Collected data entries
○ ○ ○ ○

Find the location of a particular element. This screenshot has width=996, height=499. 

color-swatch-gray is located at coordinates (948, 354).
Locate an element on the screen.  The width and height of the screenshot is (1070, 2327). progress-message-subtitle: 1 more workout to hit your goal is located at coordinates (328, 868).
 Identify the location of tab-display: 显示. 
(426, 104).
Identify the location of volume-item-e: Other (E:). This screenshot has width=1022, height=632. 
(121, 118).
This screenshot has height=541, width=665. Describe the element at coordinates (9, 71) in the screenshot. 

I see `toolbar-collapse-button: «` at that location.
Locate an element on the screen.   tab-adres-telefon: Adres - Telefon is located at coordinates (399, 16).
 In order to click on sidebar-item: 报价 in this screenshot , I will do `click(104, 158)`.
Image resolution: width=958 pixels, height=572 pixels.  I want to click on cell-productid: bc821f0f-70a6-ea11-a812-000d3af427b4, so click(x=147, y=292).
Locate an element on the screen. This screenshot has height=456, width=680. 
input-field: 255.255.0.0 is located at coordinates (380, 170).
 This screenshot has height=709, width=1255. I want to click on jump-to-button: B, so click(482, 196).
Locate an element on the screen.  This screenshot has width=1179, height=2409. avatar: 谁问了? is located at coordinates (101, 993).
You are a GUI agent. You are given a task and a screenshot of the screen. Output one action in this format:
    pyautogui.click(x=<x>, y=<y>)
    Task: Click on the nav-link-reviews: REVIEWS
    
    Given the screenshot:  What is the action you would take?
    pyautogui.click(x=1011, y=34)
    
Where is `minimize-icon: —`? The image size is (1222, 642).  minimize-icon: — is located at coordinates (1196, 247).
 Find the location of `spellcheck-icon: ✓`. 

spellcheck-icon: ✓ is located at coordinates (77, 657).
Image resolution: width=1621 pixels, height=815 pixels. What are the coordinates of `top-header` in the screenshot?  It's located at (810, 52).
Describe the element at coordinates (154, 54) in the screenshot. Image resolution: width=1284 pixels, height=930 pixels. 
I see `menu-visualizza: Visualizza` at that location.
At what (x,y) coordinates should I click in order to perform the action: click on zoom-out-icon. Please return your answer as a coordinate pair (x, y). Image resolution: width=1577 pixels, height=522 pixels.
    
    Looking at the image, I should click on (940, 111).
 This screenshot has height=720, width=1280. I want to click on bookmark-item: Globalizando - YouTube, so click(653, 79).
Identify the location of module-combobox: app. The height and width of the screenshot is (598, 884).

○ ○ ○ ○

- _Your goal_
Reproduce the rows above verbatim, starting at the line that contains "This screenshot has height=541, width=665." and ending at the line that contains "coordinates (399, 16).".

- _Answer section_
This screenshot has height=541, width=665. Describe the element at coordinates (9, 71) in the screenshot. 

I see `toolbar-collapse-button: «` at that location.
Locate an element on the screen.   tab-adres-telefon: Adres - Telefon is located at coordinates (399, 16).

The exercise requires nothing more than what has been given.